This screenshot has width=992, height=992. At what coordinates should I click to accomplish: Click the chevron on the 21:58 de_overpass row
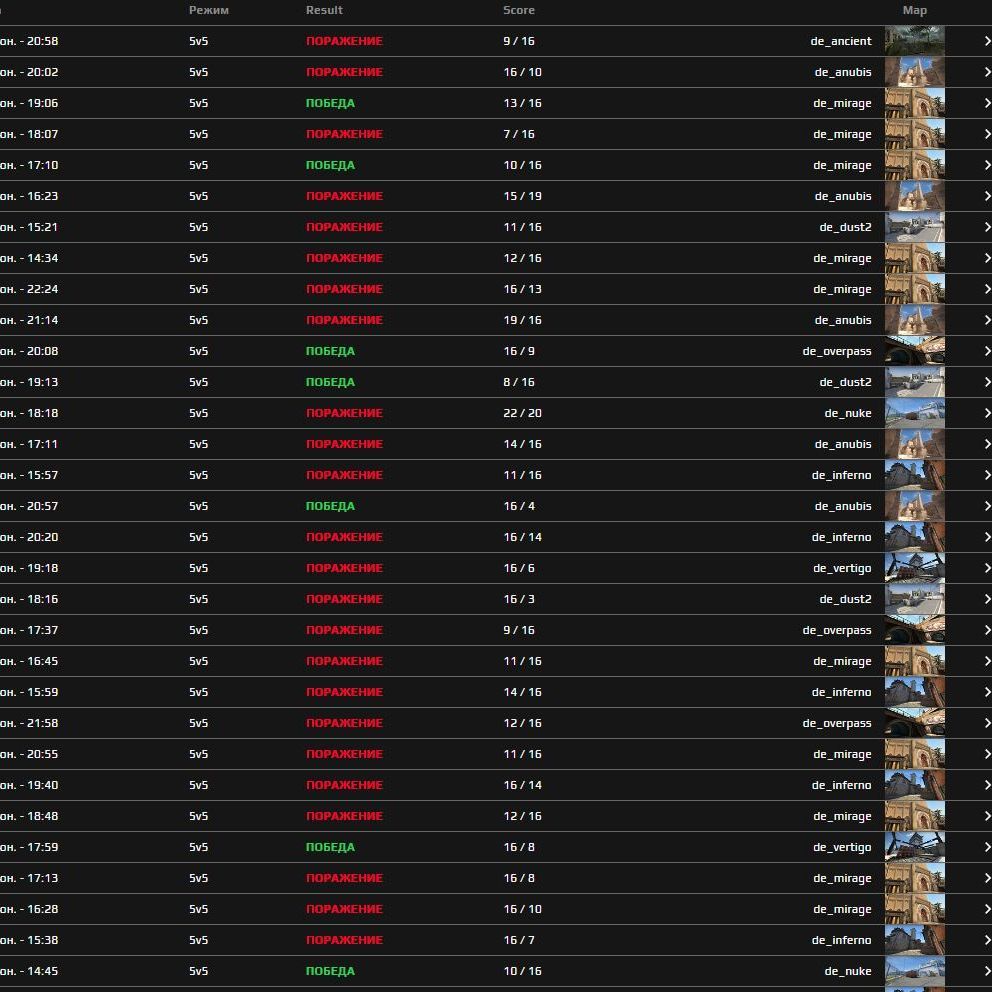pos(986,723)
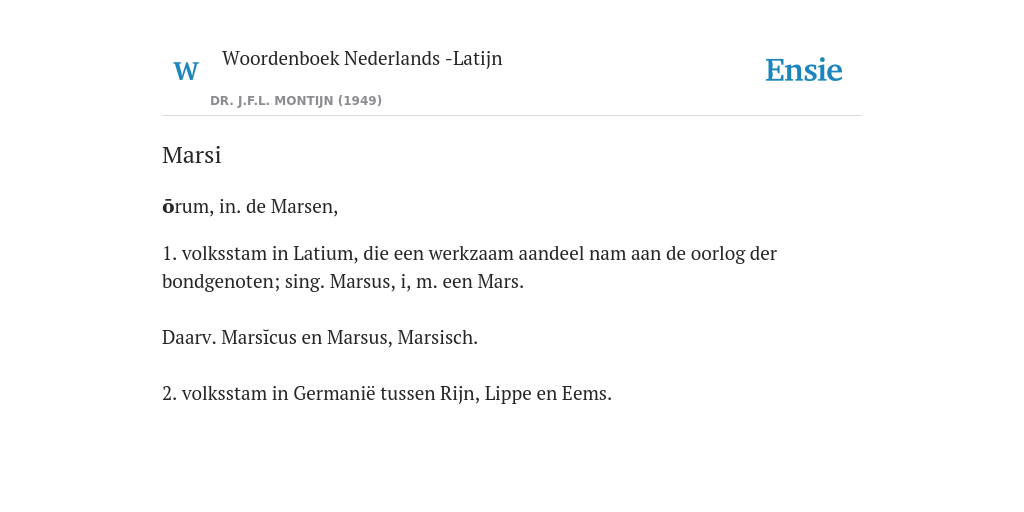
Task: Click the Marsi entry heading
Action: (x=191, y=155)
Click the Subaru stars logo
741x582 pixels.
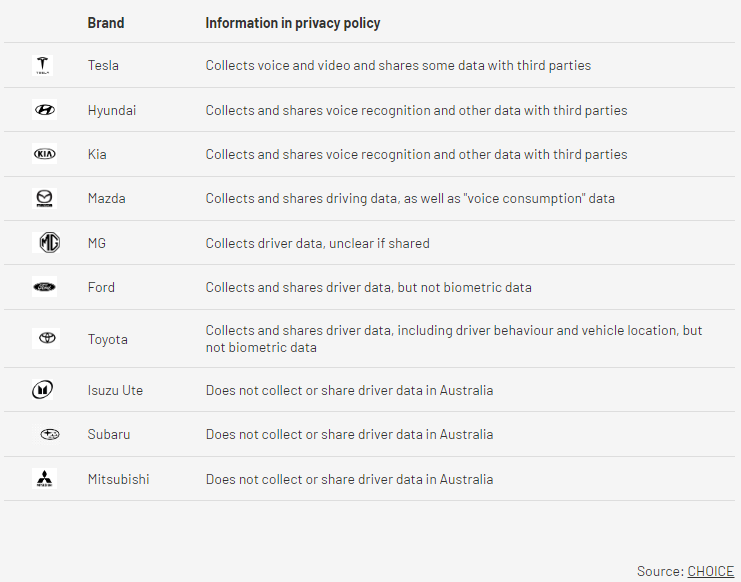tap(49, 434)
········
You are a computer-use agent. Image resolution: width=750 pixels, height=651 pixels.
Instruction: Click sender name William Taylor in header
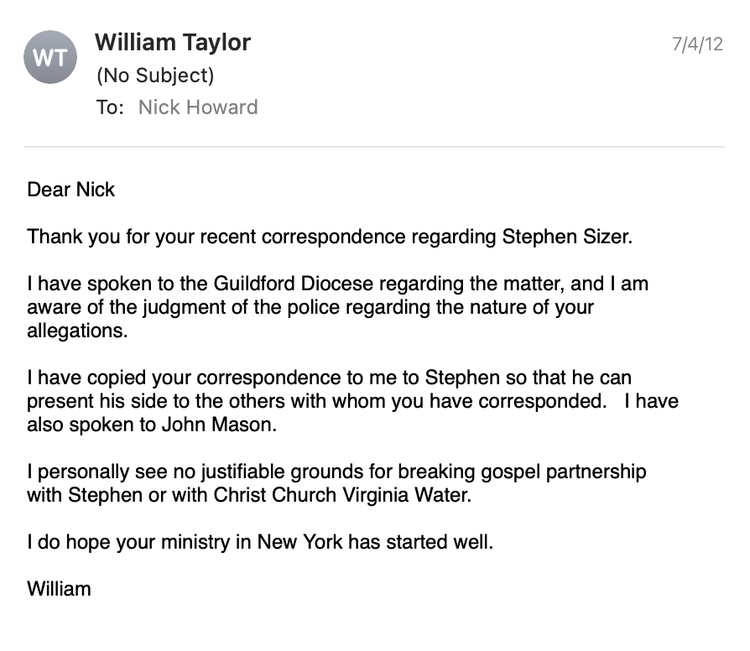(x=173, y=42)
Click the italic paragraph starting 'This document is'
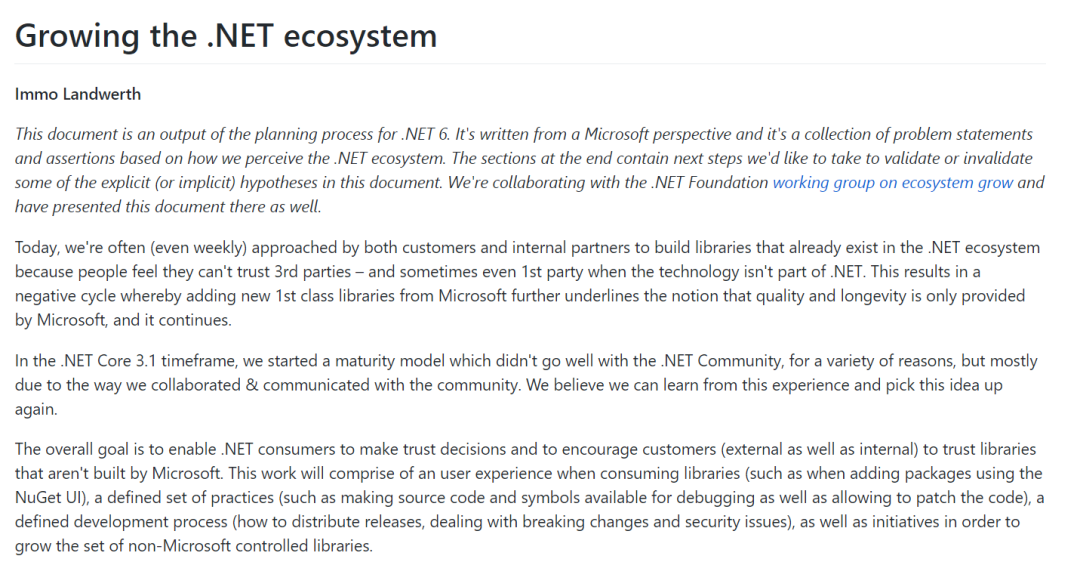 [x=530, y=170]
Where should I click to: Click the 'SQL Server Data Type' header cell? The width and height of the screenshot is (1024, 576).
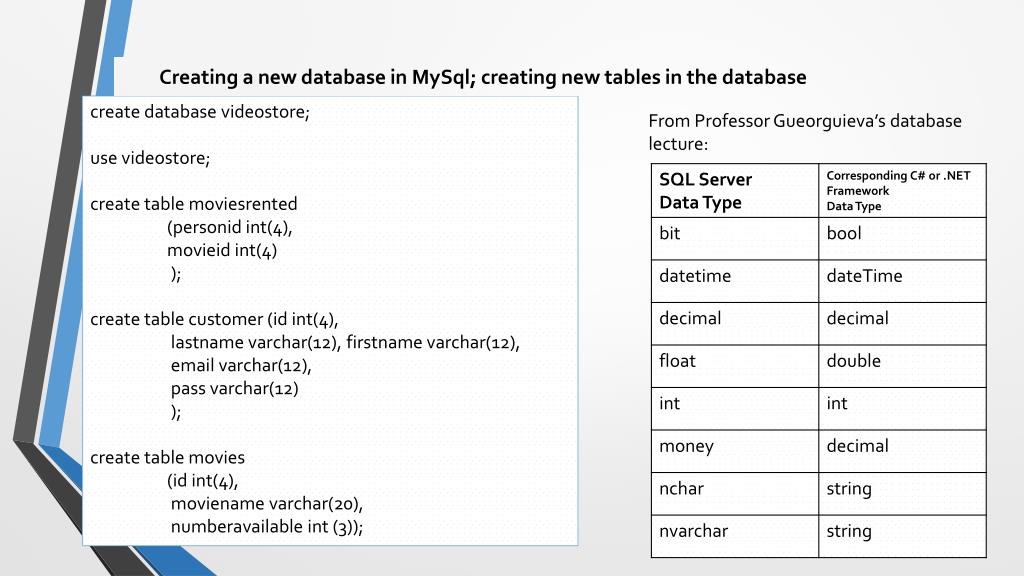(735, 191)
········
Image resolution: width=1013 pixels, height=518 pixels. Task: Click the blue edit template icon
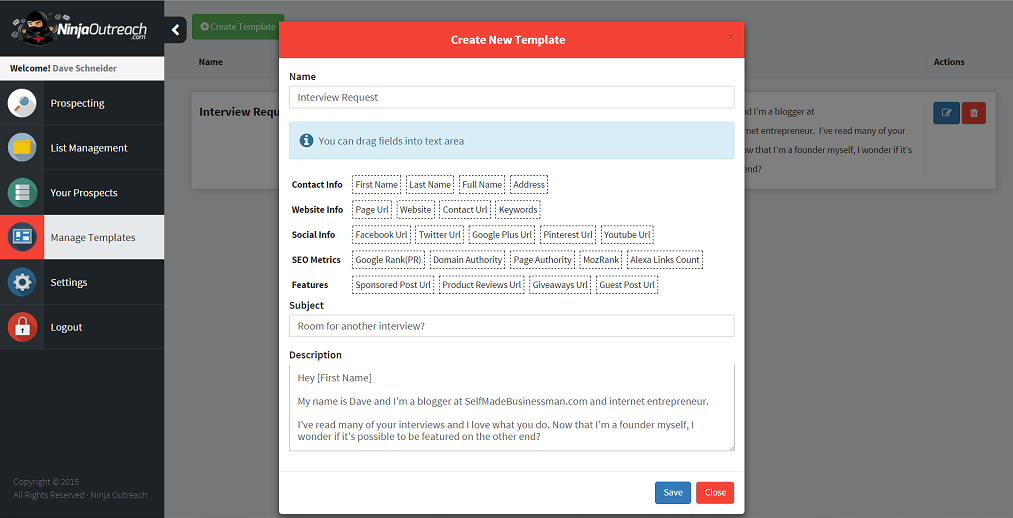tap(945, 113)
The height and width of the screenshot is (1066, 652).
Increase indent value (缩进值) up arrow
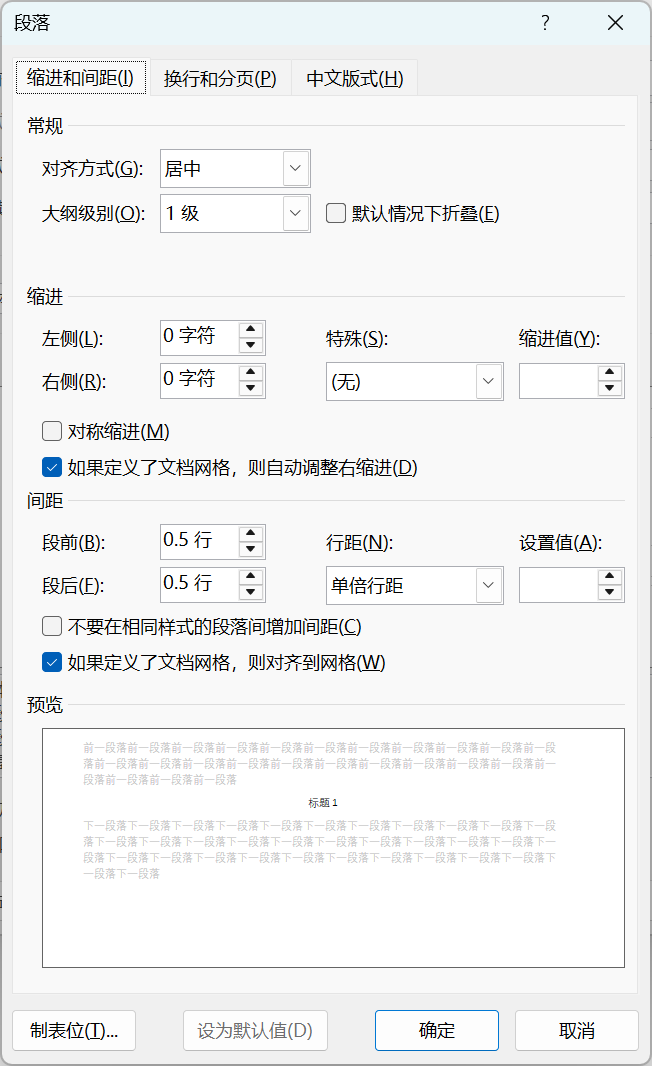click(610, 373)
········
The answer should consist only of the lines above from the one with "This screenshot has" through the one with "Click the Subaru stars logo", repeated exactly, with no pictures among them.

This screenshot has width=992, height=992. At what coordinates should I click to accomplish: Click the chevron on the 21:58 de_overpass row
pos(986,723)
Task: Click the Marsi entry heading
Action: (x=191, y=155)
Click the Subaru stars logo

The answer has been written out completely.